[Text and element-pointing data]
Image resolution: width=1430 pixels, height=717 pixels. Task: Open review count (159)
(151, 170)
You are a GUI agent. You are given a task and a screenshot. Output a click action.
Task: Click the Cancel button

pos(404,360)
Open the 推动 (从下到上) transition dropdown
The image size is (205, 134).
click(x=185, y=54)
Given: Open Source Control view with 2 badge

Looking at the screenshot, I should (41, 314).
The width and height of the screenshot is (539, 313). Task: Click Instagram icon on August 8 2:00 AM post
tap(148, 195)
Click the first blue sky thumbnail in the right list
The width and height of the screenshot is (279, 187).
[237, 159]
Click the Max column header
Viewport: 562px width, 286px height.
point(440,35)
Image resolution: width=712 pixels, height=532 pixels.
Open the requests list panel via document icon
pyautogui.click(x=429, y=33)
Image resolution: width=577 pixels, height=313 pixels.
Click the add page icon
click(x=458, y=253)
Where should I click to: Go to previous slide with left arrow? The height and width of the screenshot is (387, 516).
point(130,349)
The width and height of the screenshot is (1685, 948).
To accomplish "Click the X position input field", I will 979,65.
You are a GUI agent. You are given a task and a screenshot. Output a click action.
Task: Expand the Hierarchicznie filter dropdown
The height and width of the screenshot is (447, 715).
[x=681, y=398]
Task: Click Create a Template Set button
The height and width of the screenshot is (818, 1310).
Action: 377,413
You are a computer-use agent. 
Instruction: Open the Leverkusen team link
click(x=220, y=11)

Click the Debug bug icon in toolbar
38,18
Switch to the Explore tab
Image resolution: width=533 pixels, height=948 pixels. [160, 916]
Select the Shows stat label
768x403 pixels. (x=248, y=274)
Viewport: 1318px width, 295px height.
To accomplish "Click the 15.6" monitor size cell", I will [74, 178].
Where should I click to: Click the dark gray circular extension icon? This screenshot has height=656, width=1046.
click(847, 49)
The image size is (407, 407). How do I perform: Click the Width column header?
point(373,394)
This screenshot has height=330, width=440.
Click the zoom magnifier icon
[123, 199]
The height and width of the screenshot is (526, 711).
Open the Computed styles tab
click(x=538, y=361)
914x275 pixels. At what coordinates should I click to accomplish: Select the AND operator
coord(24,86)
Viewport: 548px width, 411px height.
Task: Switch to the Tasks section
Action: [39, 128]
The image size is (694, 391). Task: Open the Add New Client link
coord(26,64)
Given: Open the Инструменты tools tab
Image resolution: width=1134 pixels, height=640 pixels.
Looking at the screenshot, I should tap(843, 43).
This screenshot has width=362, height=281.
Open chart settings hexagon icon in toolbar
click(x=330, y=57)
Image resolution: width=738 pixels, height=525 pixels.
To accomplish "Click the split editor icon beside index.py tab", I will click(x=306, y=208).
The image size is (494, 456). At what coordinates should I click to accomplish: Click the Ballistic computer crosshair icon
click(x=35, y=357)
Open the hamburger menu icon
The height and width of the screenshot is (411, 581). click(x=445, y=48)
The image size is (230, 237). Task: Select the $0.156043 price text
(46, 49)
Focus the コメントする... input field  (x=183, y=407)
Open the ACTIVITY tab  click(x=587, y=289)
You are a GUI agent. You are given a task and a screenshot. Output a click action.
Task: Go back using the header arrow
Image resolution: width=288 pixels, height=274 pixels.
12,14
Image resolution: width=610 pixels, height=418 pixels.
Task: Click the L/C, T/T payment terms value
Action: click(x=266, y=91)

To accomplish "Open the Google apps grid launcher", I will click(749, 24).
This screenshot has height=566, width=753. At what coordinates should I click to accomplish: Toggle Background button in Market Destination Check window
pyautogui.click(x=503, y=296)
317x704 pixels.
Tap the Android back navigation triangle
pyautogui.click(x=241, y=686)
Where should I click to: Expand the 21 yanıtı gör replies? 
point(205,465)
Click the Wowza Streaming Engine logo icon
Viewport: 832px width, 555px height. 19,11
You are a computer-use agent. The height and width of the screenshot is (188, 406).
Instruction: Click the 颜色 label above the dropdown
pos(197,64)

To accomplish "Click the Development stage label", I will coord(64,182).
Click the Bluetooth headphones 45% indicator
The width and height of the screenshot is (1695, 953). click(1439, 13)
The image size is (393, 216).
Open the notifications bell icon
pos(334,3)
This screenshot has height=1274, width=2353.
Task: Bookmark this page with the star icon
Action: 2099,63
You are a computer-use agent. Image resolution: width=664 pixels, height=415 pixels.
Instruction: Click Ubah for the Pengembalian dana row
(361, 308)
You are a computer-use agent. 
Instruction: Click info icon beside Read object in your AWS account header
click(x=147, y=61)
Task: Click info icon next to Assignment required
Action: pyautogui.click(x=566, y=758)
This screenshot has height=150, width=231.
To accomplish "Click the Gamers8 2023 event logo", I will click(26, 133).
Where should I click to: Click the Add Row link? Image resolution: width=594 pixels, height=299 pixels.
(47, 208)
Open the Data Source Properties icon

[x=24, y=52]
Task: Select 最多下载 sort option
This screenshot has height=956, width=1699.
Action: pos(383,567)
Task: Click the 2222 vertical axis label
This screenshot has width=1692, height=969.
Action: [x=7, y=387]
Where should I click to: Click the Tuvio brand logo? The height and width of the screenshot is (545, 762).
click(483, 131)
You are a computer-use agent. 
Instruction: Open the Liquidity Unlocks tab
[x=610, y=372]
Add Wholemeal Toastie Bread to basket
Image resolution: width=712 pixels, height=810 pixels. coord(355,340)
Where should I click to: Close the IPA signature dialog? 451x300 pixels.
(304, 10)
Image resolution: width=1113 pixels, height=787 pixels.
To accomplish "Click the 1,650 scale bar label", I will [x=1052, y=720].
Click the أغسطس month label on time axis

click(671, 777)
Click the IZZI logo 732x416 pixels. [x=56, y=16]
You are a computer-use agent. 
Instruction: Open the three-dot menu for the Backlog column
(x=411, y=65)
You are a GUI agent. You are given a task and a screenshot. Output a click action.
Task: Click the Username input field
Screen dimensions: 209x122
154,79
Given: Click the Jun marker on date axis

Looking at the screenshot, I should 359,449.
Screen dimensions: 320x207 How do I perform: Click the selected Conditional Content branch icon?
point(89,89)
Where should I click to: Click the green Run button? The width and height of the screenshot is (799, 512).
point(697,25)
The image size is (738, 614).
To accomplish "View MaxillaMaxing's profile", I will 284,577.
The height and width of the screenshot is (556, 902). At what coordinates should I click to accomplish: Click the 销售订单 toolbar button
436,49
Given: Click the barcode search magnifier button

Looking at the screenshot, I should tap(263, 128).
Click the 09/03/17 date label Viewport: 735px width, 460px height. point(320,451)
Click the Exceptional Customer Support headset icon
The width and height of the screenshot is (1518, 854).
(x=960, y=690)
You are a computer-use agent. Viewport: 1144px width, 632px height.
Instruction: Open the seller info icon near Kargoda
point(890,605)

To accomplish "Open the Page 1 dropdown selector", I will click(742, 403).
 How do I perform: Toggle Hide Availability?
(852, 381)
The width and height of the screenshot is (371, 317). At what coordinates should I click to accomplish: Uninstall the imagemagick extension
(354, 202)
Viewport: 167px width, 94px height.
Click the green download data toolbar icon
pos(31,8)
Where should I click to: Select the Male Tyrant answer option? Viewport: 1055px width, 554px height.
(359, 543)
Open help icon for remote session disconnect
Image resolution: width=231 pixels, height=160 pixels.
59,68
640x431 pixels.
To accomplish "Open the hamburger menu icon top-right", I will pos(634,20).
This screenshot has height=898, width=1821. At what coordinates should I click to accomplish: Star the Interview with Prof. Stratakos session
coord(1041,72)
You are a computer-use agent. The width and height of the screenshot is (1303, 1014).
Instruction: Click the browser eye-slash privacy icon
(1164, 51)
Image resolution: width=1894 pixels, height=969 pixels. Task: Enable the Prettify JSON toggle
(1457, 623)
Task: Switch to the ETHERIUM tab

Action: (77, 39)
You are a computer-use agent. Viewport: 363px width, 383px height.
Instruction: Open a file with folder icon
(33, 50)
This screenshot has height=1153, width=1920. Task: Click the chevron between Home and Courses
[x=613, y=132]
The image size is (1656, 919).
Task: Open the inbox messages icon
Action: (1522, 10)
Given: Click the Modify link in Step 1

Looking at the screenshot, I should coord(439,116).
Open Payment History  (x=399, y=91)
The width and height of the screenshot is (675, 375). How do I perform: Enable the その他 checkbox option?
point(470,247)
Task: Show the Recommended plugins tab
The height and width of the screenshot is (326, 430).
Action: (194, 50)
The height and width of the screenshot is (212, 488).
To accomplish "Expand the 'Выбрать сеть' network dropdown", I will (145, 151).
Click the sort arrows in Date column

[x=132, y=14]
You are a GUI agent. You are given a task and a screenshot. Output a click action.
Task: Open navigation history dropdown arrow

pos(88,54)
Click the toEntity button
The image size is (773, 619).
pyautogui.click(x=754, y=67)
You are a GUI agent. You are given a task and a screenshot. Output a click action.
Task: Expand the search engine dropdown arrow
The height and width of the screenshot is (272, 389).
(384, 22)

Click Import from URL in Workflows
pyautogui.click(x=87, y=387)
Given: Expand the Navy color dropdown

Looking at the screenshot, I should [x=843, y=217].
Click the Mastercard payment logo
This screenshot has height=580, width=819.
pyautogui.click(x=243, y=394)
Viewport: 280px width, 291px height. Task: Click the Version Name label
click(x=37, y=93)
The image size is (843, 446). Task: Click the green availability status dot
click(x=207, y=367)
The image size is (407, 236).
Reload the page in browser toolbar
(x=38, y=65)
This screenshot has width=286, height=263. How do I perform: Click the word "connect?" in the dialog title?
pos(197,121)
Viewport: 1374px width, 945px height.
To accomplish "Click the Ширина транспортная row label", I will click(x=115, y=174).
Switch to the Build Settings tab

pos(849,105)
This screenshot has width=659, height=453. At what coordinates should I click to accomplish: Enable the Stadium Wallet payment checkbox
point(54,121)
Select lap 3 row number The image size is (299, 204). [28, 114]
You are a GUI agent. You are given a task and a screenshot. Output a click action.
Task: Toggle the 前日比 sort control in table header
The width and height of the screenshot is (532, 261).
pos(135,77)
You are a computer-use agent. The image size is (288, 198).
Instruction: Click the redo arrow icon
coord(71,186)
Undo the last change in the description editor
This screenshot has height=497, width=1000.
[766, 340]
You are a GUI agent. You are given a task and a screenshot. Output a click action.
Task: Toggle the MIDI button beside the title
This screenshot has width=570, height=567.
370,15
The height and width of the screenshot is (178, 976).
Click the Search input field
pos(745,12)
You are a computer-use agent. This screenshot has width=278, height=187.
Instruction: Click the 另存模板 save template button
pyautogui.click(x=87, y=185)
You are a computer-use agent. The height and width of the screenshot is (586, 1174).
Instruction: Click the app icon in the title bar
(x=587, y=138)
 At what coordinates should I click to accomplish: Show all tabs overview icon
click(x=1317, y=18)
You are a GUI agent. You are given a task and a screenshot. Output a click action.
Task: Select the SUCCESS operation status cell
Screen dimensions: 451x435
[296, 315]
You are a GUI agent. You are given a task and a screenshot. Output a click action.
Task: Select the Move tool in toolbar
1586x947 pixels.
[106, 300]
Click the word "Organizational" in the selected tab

* EXERCISE GOAL *
Reproduce the lines of the data above verbatim, starting at the line containing "Click the Debug bug icon in toolbar" and continuing through the line containing "coord(26,64)", with both of those lines included.

* SOLUTION TO THIS EXERCISE *
Click the Debug bug icon in toolbar
38,18
Switch to the Explore tab
Image resolution: width=533 pixels, height=948 pixels. [160, 916]
Select the Shows stat label
768x403 pixels. (x=248, y=274)
Viewport: 1318px width, 295px height.
To accomplish "Click the 15.6" monitor size cell", I will [74, 178].
Where should I click to: Click the dark gray circular extension icon? This screenshot has height=656, width=1046.
click(847, 49)
The image size is (407, 407). How do I perform: Click the Width column header?
point(373,394)
This screenshot has height=330, width=440.
Click the zoom magnifier icon
[123, 199]
The height and width of the screenshot is (526, 711).
Open the Computed styles tab
click(x=538, y=361)
914x275 pixels. At what coordinates should I click to accomplish: Select the AND operator
coord(24,86)
Viewport: 548px width, 411px height.
Task: Switch to the Tasks section
Action: [39, 128]
The image size is (694, 391). Task: Open the Add New Client link
coord(26,64)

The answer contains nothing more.